SM, who heard a church choir practicing in the distance, looked coolly at him and replied, “If you’re going to kill me, you’re going to have to go through my God’s angels first.”

The man suddenly let her go. She didn’t run home. She walked.

“Her lack of fear may have freaked the guy out,” Feinstein said.

But it also got her into that situation in the first place, he noted. SM had willingly approached the man when he asked her to, even though it was late at night and she was alone, and even though she thought he looked “drugged out.”

The authors note that SM’s response to what would normally be considered fear-inducing situations was not characterized simply by a lack of responsiveness, but rather a heightened arousal and interest. In other words, she practically courted danger. (More on Time.com: How Retail Therapy Works: Spending Money for Social Acceptance)

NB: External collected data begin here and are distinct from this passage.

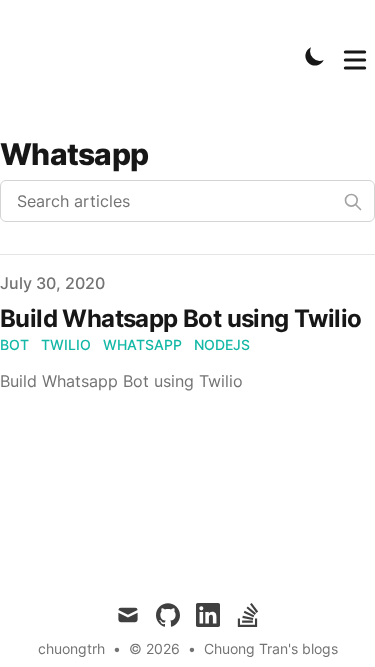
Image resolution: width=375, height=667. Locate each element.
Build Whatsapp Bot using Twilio (180, 318)
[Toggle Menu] (355, 56)
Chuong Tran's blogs (271, 648)
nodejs (222, 344)
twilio (66, 344)
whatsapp (142, 344)
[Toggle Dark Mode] (315, 56)
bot (14, 344)
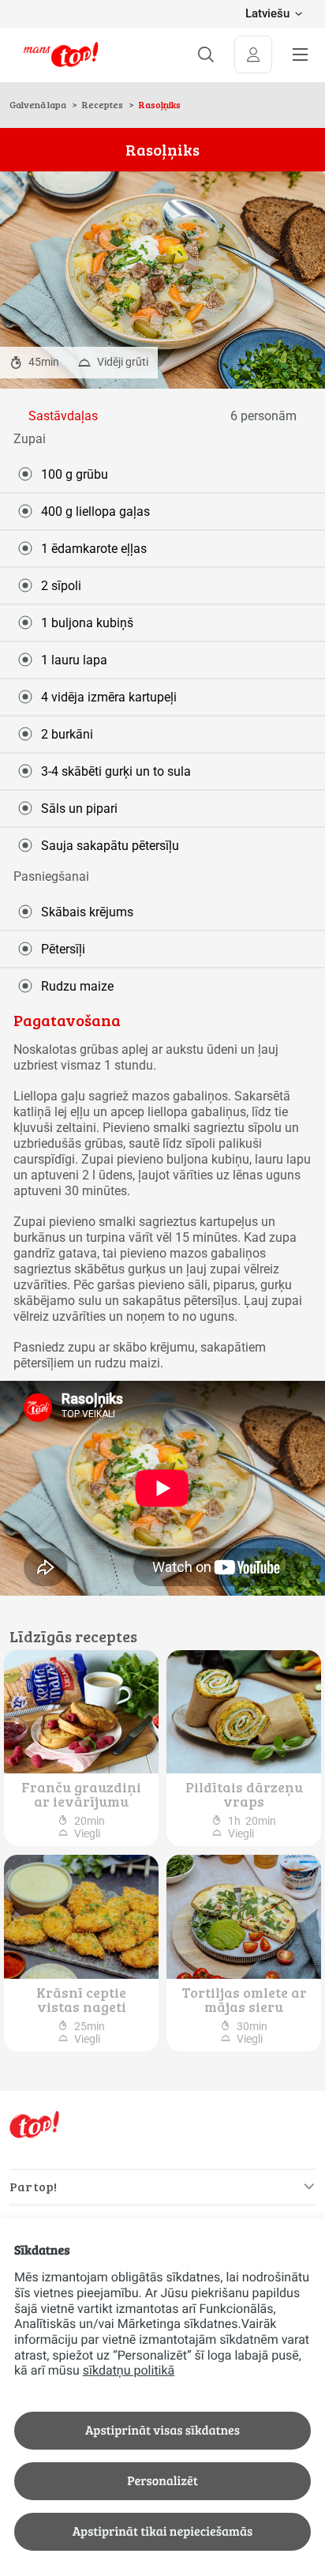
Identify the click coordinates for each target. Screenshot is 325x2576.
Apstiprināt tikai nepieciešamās (162, 2531)
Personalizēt (162, 2481)
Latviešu (267, 14)
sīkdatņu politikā (129, 2370)
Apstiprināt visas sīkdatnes (162, 2430)
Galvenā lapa (38, 104)
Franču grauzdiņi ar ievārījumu (81, 1794)
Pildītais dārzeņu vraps (244, 1794)
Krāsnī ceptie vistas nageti (81, 1999)
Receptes (102, 104)
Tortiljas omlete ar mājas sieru (244, 1999)
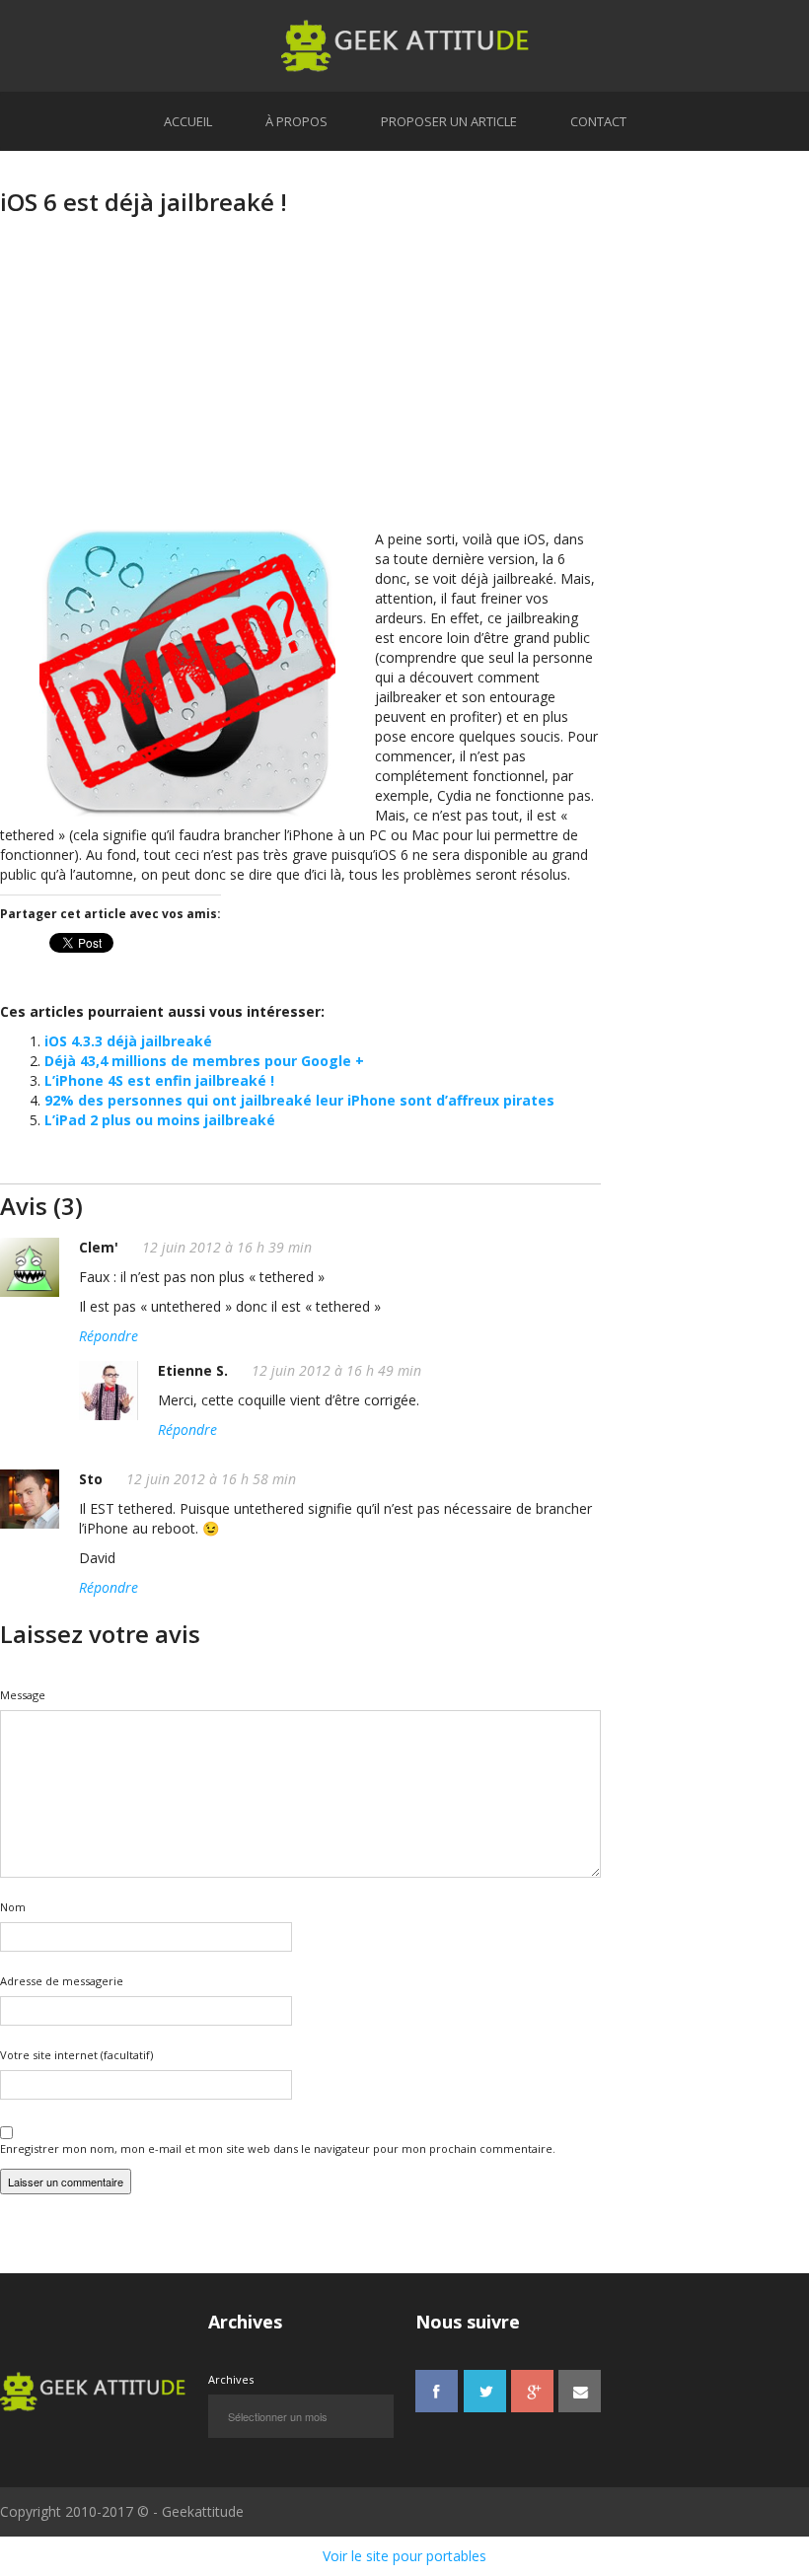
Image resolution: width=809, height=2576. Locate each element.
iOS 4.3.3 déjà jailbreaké (128, 1041)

Just as she felt curiosity instead of fear in the face of scary situations, so her memories of frightening experiences also diverged from the norm: when asked about her emotional response to such past incidents, she reported feeling angry, but didn’t show the enduring distress, panic and aversions that typically characterize survivors of similar violence.

These findings give researchers some hope that they can someday figure out how to stimulate the amygdala in survivors of violence to help prevent them from suffering post-traumatic stress disorder later on. (More on Time.com: Amnesia and a Camera: Photos as Memories)

The researchers stress that SM’s condition is more a curse than a blessing: “[SM’s] behavior, time and time again, leads her back to the very situations she should be avoiding, highlighting the indispensable role that the amygdala plays in promoting survival by compelling the organism away from danger. Indeed, it appears that without the amygdala, the evolutionary value of fear is lost.”